A 12-year-old girl was emergently transported emergently by helicopter to the emergency department 1 hour after having sustained a rattlesnake bite to her left foot while she had been camping in Southern California. She reported an immediate sharp, burning pain followed by rapidly progressive edema and ecchymosis of her right lower extremity. Two puncture wounds (A) were noted on the left lateral foot, with ecchymosis and edema extending beyond the ankle (B).
The girl’s serial compartment pressures remained below 30 mm Hg. Results of laboratory tests to monitor for coagulopathy and rhabdomyolysis were unremarkable. Four vials of Crotalidae polyvalent immune Fab antivenin were given in response to the swelling that was rapidly progressing beyond the bite zone. The progression of the edema and ecchymosis stopped within the first 18 hours of hospitalization and antivenin administration. The girl was discharged home after 4 days and was prescribed oral opioid analgesic medications.
In the United States, 99% of bites from venomous snakes are from members of the Crotalinae (pit viper; formerly Crotalidae) subfamily of the Viperidae (viper) family. Pit vipers include rattlesnakes, copperhead snakes, and water moccasin (cottonmouth) snakes.1 Rattlesnake bites vary in presentation from fang marks with localized swelling to coagulopathy, rhabdomyolysis, renal failure, compartment syndrome, and shock. Children are at higher risk of significant morbidity and mortality than are adults owing to their smaller body size relative to the venom dose.2
Snake venoms are classified as hemotoxic or neurotoxic. Most pit viper venoms are hemotoxic. Of the pit vipers, Mojave rattlesnakes produce a neurotoxin that can lead to paralysis and respiratory depression. Pit viper venoms contain a thrombin-like glycoprotein that damages capillary endothelium by initiating a cascade of tissue destruction and consumptive coagulopathy similar to that of disseminated intravascular coagulation.3
Immediately after a rattlesnake bite, the site should be immobilized. Although tourniquets, oral suction, and ice had been advocated in the past, they are no longer recommended.4 A bite should be distinguished from an envenomation, which presents with rapid swelling, pain, ecchymosis, and blistering within the first 12 hours.

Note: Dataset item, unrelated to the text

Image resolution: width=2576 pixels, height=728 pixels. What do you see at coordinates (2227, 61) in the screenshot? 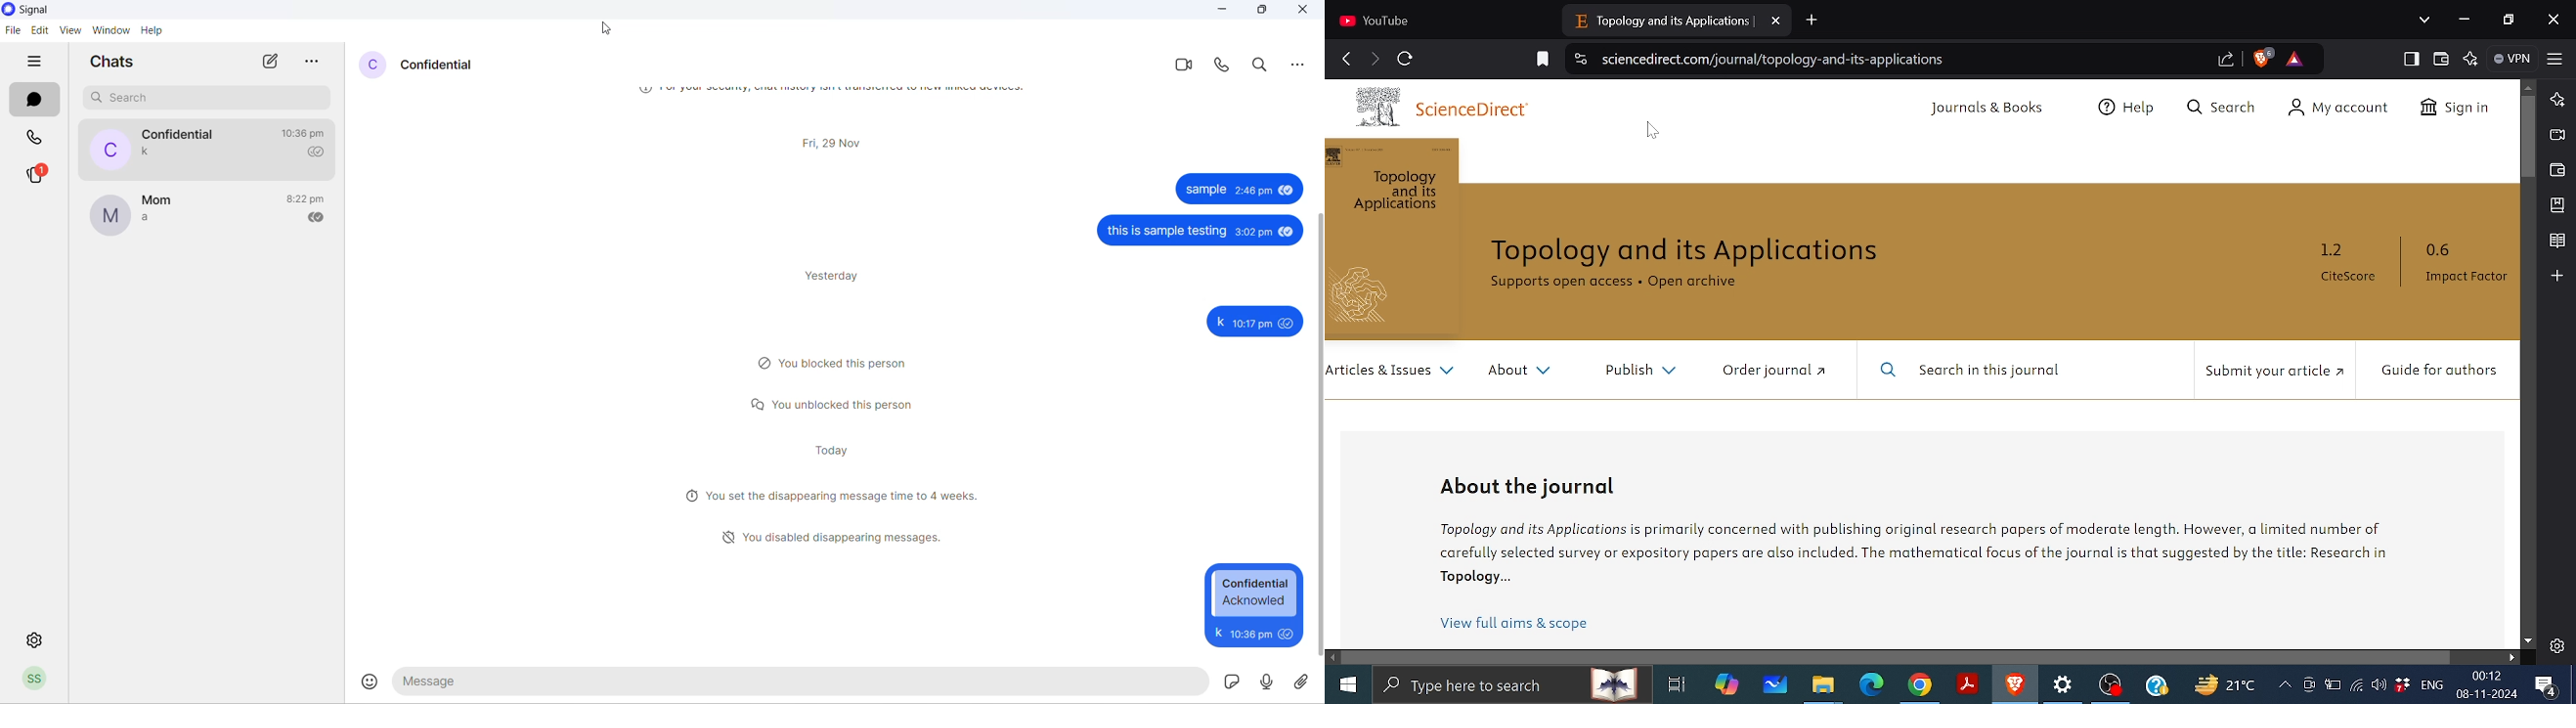
I see `Share link` at bounding box center [2227, 61].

Serial physical examinations should be performed for signs and symptoms of compartment syndrome. Serial laboratory evaluation of complete blood count, creatine kinase level, electrolyte concentrations, creatinine clearance, prothrombin time, partial thromboplastin time, D-dimer level, fibrinogen level, and urinalysis should be obtained on presentation and again 6 to 12 hours later.5
Crotalidae polyvalent immune Fab is the only antivenin available in the United States for treatment of pit viper envenomation. It is most efficacious when given within the first 6 hours after envenomation. Indications for antivenin administration include pain and edema spreading beyond the bite zone, coagulopathy, or systemic illness.5 Consultation with a poison control center is recommended before the administration of antivenin. Hypersensitivity reactions may occur with antivenin administration; therefore, patients should be in a monitored setting with epinephrine at the bedside.
1. Smith TA II, Figge HL. Treatment of snakebite poisoning. Am J Hosp Pharm. 1991;48(10):2190-2196.

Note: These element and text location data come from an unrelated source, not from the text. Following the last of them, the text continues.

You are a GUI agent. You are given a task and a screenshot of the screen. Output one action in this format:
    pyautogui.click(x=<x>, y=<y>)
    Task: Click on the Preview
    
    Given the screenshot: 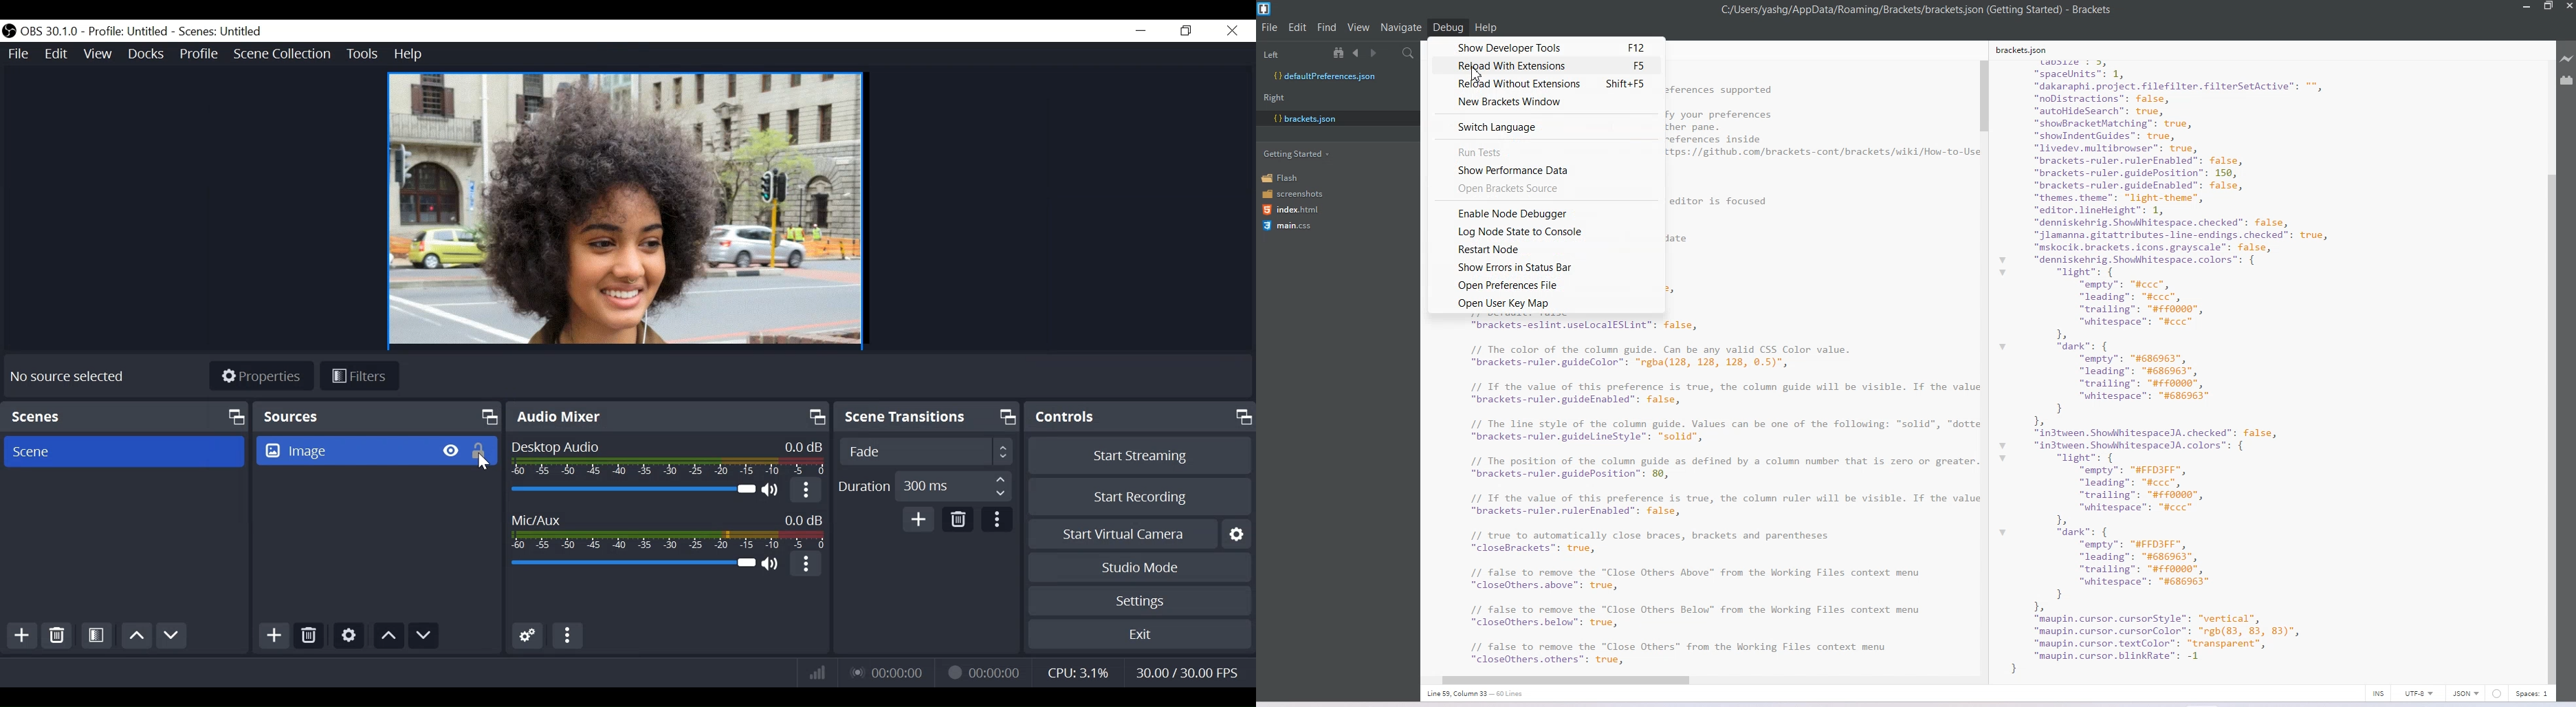 What is the action you would take?
    pyautogui.click(x=624, y=210)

2. Parrish HM, Goldner JC, Silberg SL. Comparison between snakebites in children and adults. Pediatrics. 1965;36:251-255.
3. Walter FG, Chase PB, Fernández MC, McNally J. Venomous snakes. In: Shannon MW, Borron SW, Burns MJ, eds. Haddad and Winchester’s Clinical Management of Poisoning and Drug Overdose. 4th ed. Philadelphia, PA: Saunders Elsevier; 2007:chap 21.
4. McKinney PE. Out-of-hospital and interhospital management of crotaline snakebite. Ann Emerg Med. 2001;37(2):168-174.
5. Lavonas EJ, Ruha AM, Banner W, et al; Rocky Mountain Poison and Drug Center, Denver Health and Hospital Authority. Unified treatment algorithm for the management of crotaline snakebite in the United States: results of an evidence-informed consensus workshop. BMC Emerg Med. 2011;11:2.